Member of the Legislative Assembly of Alberta
- In office July 8, 1944 – May 23, 1967
- Preceded by: George MacLachlan
- Succeeded by: Carl Muller
- Constituency: Pembina

Minister of Public Welfare
- In office January 5, 1954 – October 15, 1962
- Premier: Ernest Manning
- Preceded by: Leonard Halmrast
- Succeeded by: Leonard Halmrast

Personal details
- Born: February 28, 1894 Sleepy Eye, Minnesota
- Died: February 14, 1987 (aged 92)
- Party: Social Credit
- Occupation: politician

= Robin Jorgenson =

Canadian politician

Robin Daniel "Bob" Jorgenson (March 28, 1894 – February 14, 1987) was a politician from Alberta, Canada. He served in the Legislative Assembly of Alberta from 1944 to 1967 as a member of the Social Credit caucus in government. He served as a cabinet minister in the government of Premier Ernest Manning from 1954 to 1962.

==Political career==
Jorgenson first ran for a seat to the Alberta Legislature in the 1944 general election. He stood as the Social Credit candidate in the electoral district of Pembina. He defeated independent incumbent George MacLachlan by a landslide to pick up the seat for his party.

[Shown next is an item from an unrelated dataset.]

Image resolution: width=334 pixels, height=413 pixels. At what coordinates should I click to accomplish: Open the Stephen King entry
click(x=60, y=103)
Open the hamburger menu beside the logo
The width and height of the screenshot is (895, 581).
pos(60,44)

In the 1948 general election Jorgenson increased his popular vote and was returned with a much bigger landslide over two other candidates.

In the 1952 Alberta general election Jorgenson defeated two other candidates with a smaller majority than he obtained in the 1948 general election.

On January 5, 1954 Jorgenson was appointed Minister of Public Welfare by Premier Ernest Manning. In the 1955 general election, Jorgenson defeated Liberal candidate George Schultz and another candidate with just over half the popular vote.

In the 1959 general election Jorgenson won a three-way race with the largest share of the popular vote of his career.

Jorgenson was dropped from cabinet in a shuffle on October 15, 1962. In the 1963 general election he won a large majority over four other candidates.

Jorgenson retired from provincial politics at dissolution of the assembly in 1967.